Accepted for/Published in: JMIR Medical Informatics
Date Submitted: Sep 5, 2018
Open Peer Review Period: Sep 9, 2018 - Nov 4, 2018
Date Accepted: Mar 30, 2019
(closed for review but you can still tweet)
Natural Language Processing for the Identification of Silent Brain Infarcts from Neuroimaging Reports
ABSTRACT
Background:
Silent brain infarction (SBI) is defined as the presence of one or more brain lesions, presumed to be due to vascular occlusion, found by neuroimaging (magnetic resonance imaging or computed tomography) in patients without clinical manifestations of stroke. It is more common than stroke and can be detected in 20% of healthy elderly people. Early detection of SBI may mitigate the risk of stroke by offering preventative treatment plans. Natural language processing (NLP) techniques offer an opportunity to systematically identify SBI cases in electronic health records using by extracting, normalizing and classifying SBI related incidental findings interpreted by radiologists from neuroimaging reports.
Objective:
Our study is to develop NLP systems to determine individuals with incidentally-discovered SBIs from neuroimaging reports at two sites: Mayo Clinic and Tufts Medical Center.
Methods:
A screening protocol using diagnosis codes and problem lists was developed to identify index neuroimaging reports (the patient’s first MRI or CT in the EHR) for individual patients without clinically-evident stroke, transient ischemic attack (TIA), and dementia any time before or up to 30 days after the index imaging exam. 500 post-screened radiology reports were retrieved from two sites and 400 out of 1000 were randomly selected to create a duplication set for calculating inter-annotator agreement (IAA). The reports were evenly distributed to 4 radiology residents (2 from each site) to manually annotate SBI-related findings. Both rule-based and machine learning approaches were adopted in developing the NLP system.

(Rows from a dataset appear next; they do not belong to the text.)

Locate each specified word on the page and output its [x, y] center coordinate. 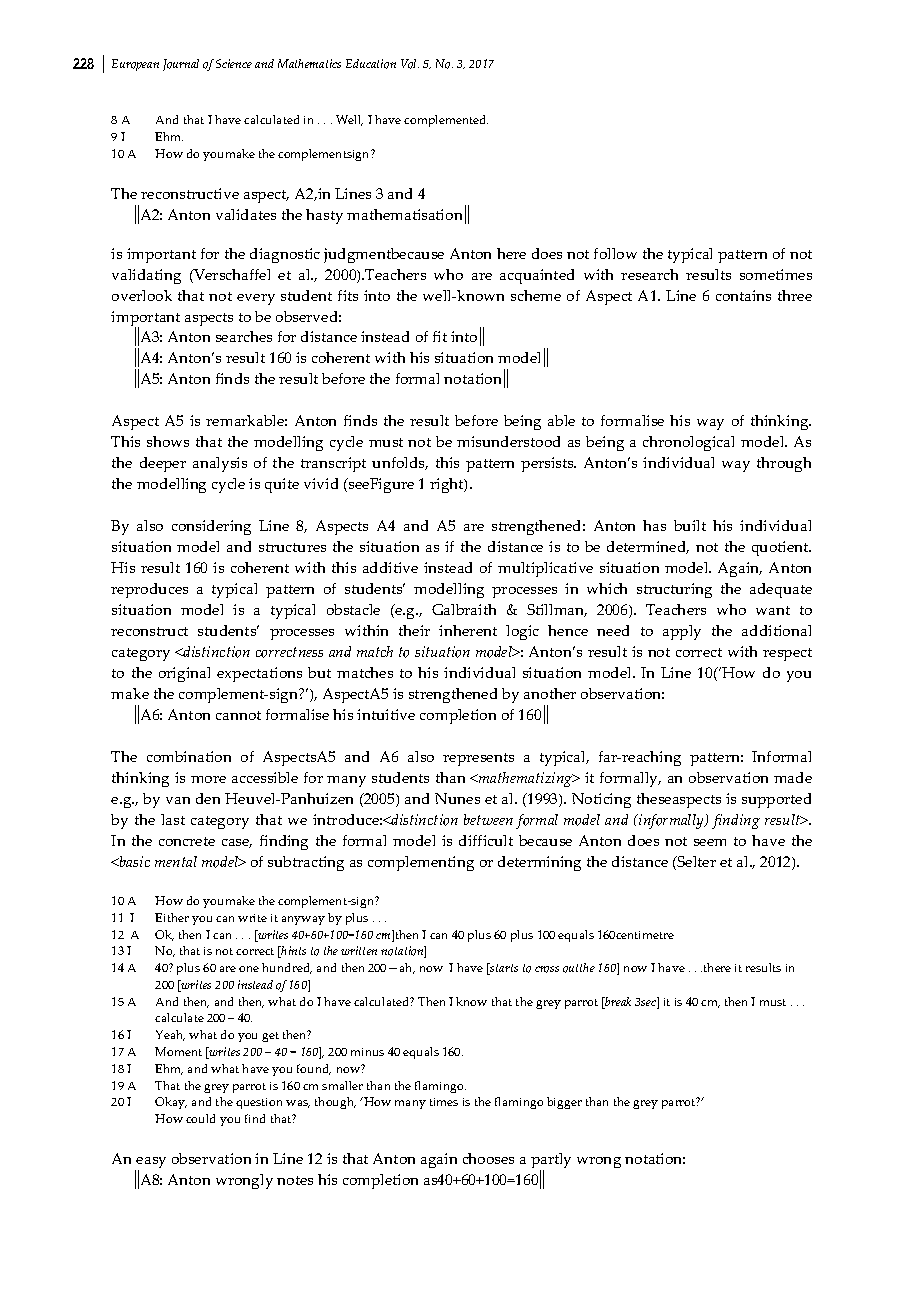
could [200, 1118]
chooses [488, 1158]
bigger [564, 1103]
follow [615, 253]
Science [234, 63]
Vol [410, 64]
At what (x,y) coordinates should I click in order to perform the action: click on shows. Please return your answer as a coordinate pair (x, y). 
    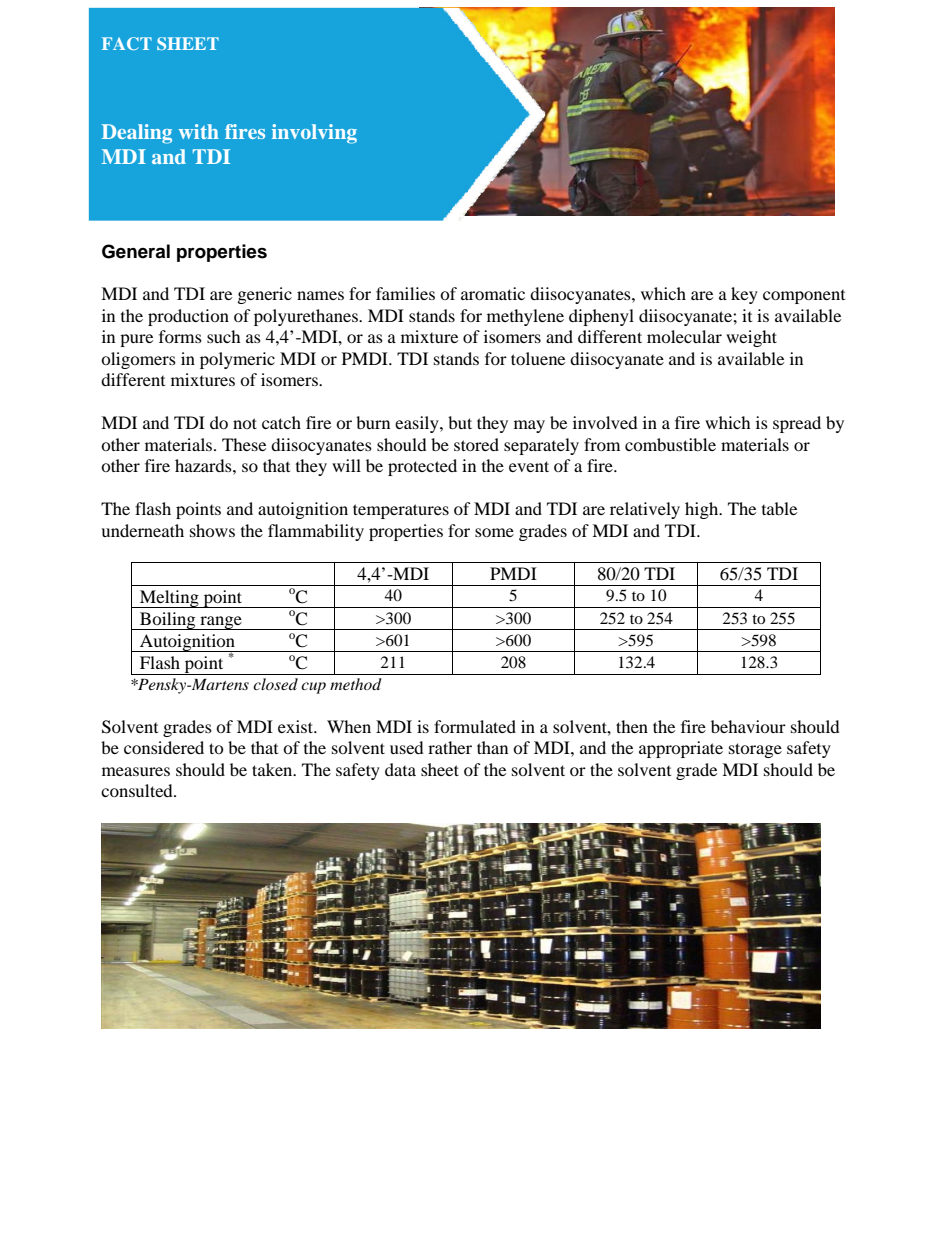
    Looking at the image, I should click on (212, 530).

The rule-based system was implemented using the open-source NLP pipeline MedTagger, developed by Mayo Clinic. Features for rule-based system including significant words and patterns related to SBI were generated using point-wise mutual information. The machine learning models adopted convolutional neural network, random forest, support vector machine and logistic regression.
Results:
5 reports were removed due to invalid scan types. The IAAs across Mayo and Tufts neuroimaging reports were 0.87 and 0.91, respectively. The rule-based system yielded the best performance of predicting SBI with an accuracy, sensitivity, specificity, positive predictive value and negative predictive value of 0.991, 0.925, 1.000, 1.000, and 0.990, respectively. The CNN achieved the best score on predicting WMD with an accuracy, sensitivity, specificity, positive predictive value and negative predictive value of 0.994, 0.994, 0.994, 0.994, and 0.994, respectively. Overall, the rule-based model required a longer development time due to the features and rules were iteratively refined during multiple training phases using manual chart review as gold standard.
Conclusions:
We adopted a standardized data abstraction and modeling process to developed NLP techniques (rule-based and machine learning) to detect incidental SBIs and WMDs from annotated neuroimaging reports. Validation statistics suggested a high feasibility of detecting SBIs and WMDs from EHRs using NLP.